Tenho particularmente o prazer de vos saudar e vos apresentar um meu hóspede e muito amado irmão no Senhor, Sua Santidade Mar Ignatius Yacoub III, Patriarca siro-ortodoxo de Antioquia e de todo o Oriente, que realiza nestes dias uma visita oficial à Igreja de Roma.

A Igreja síria tem as suas raízes naquele país do Próximo Oriente onde se manifestaram diversas tradições de oração, de espiritualidade e de pensamento teológico que distinguiram profundamente a vida da Igreja de Cristo nos primeiros séculos.

As nossas Igrejas têm em comum muitos elementos da fé e da vida sacramental e disciplinar, todavia, elas não estão em plena comunhão eclesial desde há muitos séculos, por complexas razões doutrinais e históricas. Com a graça de Deus, porém, as relações entre as nossas Igrejas têm melhorado de modo verdadeiramente extraordinário, a partir do Concílio Vaticano II. Há nove anos, Sua Santidade o Patriarca fez uma visita ao meu venerado predecessor o Papa Paulo VI. A partir de então os contactos multiplicaram-se em vários campos da pesquisa teológica e da colaboração pastoral. Apresento as minhas melhores saudações ao Patriarca, aos sete veneráveis bispos, ao sacerdote e ao representante do laicado sírio, que o acompanham.
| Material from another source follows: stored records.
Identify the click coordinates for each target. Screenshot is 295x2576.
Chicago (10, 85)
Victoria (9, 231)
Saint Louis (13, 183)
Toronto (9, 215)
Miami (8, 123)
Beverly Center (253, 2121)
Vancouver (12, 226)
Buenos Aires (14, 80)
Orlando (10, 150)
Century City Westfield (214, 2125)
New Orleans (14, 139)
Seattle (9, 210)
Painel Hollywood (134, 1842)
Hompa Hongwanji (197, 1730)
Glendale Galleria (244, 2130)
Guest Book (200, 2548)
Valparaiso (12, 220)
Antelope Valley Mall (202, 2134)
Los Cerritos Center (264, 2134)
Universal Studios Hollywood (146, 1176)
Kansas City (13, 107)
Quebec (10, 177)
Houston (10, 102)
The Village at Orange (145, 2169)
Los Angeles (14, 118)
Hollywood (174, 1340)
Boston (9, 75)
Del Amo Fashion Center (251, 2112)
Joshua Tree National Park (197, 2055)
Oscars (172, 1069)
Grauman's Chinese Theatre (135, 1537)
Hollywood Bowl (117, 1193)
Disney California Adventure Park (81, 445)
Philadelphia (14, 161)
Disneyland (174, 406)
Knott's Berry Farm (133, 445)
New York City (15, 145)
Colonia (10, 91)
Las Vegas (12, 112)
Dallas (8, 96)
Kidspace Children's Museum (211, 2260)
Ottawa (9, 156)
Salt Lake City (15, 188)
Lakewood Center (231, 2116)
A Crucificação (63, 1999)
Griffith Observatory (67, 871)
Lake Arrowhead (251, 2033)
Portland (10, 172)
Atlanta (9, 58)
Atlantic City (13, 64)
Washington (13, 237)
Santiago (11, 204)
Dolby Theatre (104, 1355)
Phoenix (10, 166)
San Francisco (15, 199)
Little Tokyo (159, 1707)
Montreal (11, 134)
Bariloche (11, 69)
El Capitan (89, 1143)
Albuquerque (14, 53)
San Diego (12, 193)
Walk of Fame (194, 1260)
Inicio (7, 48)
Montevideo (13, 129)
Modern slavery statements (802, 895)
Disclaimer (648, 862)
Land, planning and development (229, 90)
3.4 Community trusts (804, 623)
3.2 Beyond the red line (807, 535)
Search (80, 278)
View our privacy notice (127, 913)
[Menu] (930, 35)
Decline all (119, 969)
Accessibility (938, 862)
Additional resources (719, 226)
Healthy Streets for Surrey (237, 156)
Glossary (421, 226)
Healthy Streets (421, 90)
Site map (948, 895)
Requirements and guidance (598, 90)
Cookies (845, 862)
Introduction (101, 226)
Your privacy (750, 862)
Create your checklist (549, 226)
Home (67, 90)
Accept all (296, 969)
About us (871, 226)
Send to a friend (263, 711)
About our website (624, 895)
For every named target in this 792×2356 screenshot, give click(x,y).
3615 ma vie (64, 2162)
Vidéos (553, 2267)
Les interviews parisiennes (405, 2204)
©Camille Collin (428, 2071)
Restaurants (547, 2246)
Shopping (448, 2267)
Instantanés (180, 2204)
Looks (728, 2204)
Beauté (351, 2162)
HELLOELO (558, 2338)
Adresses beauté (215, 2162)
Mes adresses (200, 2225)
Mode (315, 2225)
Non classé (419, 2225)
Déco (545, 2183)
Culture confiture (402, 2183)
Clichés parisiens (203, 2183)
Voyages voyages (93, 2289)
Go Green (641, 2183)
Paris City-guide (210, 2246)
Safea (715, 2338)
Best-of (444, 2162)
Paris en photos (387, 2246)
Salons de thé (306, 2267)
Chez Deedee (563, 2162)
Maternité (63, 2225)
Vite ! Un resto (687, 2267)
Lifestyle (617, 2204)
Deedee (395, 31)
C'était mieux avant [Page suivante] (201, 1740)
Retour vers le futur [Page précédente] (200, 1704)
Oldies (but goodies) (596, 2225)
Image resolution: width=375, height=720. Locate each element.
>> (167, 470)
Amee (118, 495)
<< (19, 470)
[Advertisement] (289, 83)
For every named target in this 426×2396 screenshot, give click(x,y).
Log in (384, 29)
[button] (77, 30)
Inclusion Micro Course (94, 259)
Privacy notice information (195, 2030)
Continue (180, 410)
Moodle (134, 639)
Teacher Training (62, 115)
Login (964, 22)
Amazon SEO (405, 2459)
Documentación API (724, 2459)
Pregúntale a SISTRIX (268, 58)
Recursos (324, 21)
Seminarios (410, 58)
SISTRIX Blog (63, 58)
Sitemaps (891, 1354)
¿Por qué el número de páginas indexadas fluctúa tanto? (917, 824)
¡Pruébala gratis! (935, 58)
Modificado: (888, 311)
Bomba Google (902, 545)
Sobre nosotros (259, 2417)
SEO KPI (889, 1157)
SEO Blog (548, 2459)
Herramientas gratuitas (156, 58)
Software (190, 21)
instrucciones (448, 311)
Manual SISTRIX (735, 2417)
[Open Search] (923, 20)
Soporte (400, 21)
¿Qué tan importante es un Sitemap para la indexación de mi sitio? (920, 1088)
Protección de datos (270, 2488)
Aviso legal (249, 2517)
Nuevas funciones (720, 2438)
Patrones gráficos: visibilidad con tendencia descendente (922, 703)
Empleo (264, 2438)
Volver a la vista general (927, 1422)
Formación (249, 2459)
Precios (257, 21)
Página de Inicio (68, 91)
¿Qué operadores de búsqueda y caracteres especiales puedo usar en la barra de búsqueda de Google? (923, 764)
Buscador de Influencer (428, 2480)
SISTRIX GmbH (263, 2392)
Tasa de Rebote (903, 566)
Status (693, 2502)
Oxalá a Santa Mãe de Deus, a Theotókos, e os antigos mártires cristãos de Roma e de Antioquia, que veneramos juntos, possam ajudar-nos com a sua intercessão, a fim de que consigamos alcançar a desejada e plena comunhão eclesial.

Aos participantes na Assembleia plenária
da Comissão europeia da Federação Internacional dos Cegos

Dirijo-me agora, com particular e paterno afecto, ao grupo dos participantes na Assembleia Plenária da Comissão para a Área Europeia da Federação Internacional dos Cegos, vindos de vários Países para manifestar ao Papa a homenagem da sua dedicação.

Recebo-vos com muito prazer, caríssimos Irmãos e Irmãs que não podeis ver, e agradeço-vos esta vossa presença. Sei bem quais são os nobres sentimentos que vos distinguem e com que dignidade sabeis suportar os vossos sofrimentos. Conheço também a fidelidade cristã que inspira a vossa vida e as vossas acções, infundindo-vos paz e serenidade. Seja a vossa fortaleza interior fonte de luz e de inspiração para todos aqueles que têm olhos para ver, mas muitas vezes não vêem, porque não sabem ir além das aparências materiais. A Igreja é-vos grata pela força e o exemplo com que sabeis sofrer e irradiar os valores imperecíveis do espírito, que nos põem em comunhão com Deus.

Como sinal da minha especial benevolência concedo-vos a propiciadora Bênção Apostólica, extensiva a todos aqueles que vos acompanham e vos assistem.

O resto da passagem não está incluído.